- **MATERIAL SHOWN**:
-- Opening Marker --
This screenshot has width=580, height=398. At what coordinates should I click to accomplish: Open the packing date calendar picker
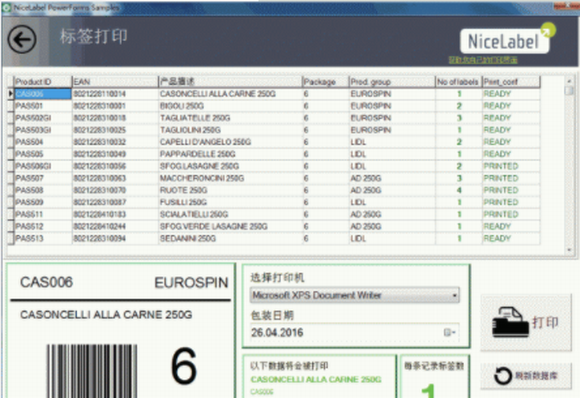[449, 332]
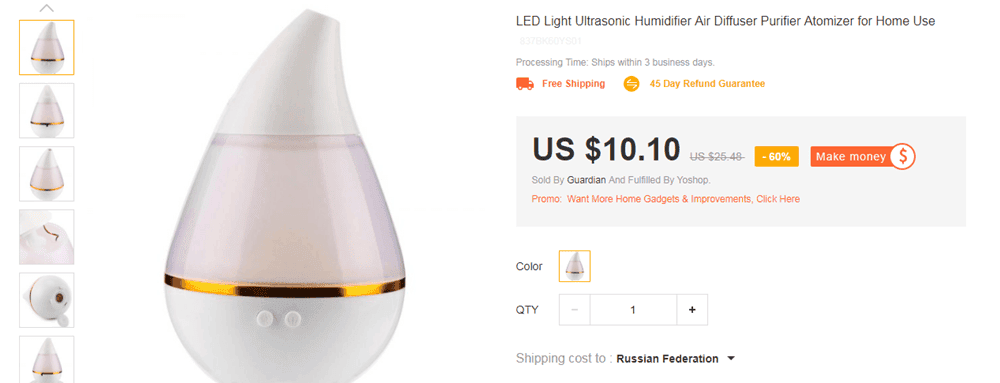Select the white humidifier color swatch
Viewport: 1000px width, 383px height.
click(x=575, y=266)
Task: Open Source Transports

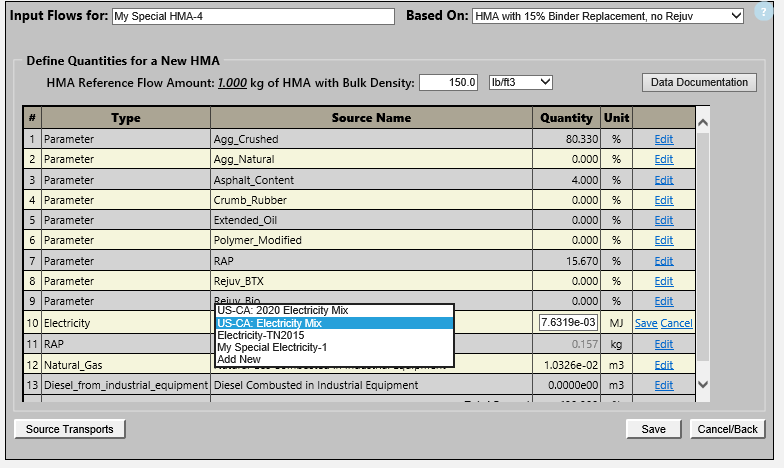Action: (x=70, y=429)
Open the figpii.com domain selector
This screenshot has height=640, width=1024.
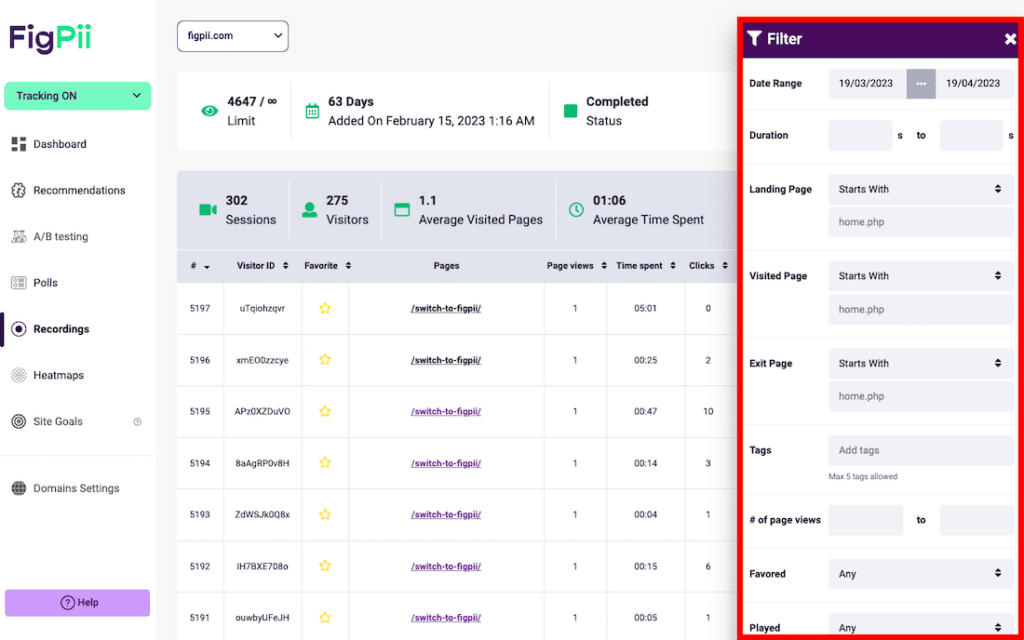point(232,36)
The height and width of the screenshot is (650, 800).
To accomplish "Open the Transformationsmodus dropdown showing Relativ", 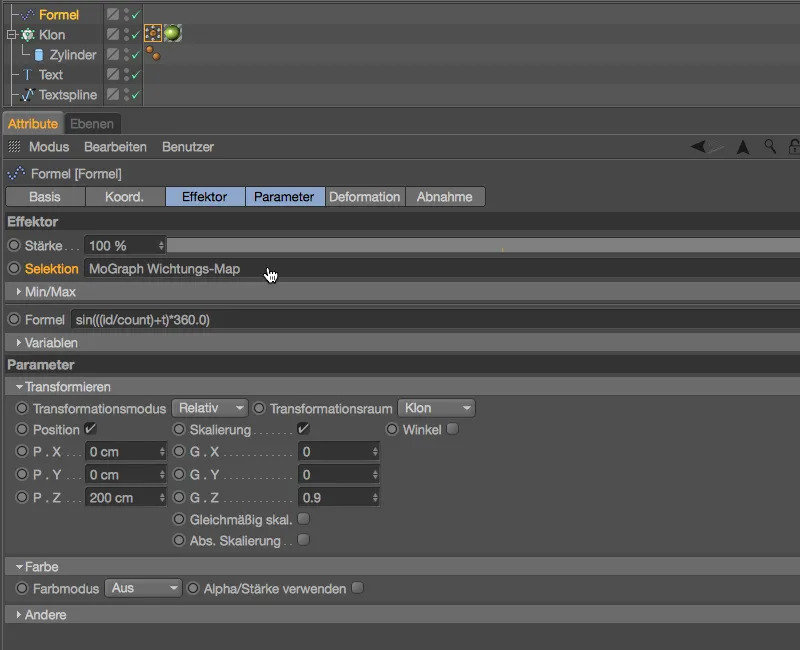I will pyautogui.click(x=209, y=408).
-- Closing Marker --
-- Opening Marker --
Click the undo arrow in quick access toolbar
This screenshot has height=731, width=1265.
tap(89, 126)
-- Closing Marker --
- **WORK REQUEST**:
Range to copy from the records above: the line containing "This screenshot has width=580, height=398." to the line containing "Open the figpii.com domain selector", both included. Output those lines exactly and only those, skipping pictures.

- **SOLUTION FOR THIS TASK**:
This screenshot has width=580, height=398. At what coordinates should I click to accomplish: Open the packing date calendar picker
[449, 332]
Select the white humidifier color swatch
Viewport: 1000px width, 383px height.
click(x=575, y=266)
Task: Open Source Transports

Action: (x=70, y=429)
Open the figpii.com domain selector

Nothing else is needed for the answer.